Set task: Pull out every line below that contains the word "pixels", and copy each one in full.

Material provided:
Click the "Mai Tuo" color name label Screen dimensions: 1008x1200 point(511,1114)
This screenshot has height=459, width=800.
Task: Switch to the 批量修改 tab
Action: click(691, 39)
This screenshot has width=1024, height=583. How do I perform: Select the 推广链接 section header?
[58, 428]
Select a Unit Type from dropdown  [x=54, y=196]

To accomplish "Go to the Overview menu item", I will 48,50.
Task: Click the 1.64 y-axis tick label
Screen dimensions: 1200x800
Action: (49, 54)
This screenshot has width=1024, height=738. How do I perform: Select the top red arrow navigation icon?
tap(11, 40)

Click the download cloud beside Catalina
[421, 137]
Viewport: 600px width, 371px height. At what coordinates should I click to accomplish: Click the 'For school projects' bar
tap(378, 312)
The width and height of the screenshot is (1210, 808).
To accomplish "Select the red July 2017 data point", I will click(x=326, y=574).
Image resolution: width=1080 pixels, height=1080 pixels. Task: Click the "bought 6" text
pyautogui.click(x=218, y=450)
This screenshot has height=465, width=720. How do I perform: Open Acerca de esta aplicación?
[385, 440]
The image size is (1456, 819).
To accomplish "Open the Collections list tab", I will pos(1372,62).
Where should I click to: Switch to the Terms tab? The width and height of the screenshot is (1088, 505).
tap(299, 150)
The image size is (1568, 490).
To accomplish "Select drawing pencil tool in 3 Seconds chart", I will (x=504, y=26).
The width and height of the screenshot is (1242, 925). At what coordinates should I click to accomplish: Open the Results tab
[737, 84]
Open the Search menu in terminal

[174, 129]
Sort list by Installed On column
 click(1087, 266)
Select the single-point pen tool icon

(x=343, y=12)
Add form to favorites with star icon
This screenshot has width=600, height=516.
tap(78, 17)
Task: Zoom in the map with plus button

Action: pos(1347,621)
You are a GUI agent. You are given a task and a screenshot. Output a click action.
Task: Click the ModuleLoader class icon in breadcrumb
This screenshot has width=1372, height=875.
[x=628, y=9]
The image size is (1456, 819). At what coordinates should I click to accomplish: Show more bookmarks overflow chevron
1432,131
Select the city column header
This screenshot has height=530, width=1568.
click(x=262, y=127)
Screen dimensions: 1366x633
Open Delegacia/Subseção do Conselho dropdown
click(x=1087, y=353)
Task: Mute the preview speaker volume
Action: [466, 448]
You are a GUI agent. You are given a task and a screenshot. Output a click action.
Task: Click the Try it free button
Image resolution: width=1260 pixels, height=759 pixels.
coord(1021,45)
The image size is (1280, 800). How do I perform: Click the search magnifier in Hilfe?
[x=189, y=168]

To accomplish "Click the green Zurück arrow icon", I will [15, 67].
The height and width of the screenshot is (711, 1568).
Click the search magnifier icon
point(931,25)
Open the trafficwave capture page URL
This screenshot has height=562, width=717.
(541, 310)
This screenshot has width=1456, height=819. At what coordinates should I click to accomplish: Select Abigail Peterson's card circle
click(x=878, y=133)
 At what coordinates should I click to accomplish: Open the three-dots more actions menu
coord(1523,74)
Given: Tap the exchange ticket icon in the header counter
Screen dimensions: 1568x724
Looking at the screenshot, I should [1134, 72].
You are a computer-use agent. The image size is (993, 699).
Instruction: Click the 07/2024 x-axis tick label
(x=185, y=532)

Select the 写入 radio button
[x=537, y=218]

Reply:
Image resolution: width=1080 pixels, height=1080 pixels. Task: Click the "bought 6" text
Image resolution: width=1260 pixels, height=759 pixels.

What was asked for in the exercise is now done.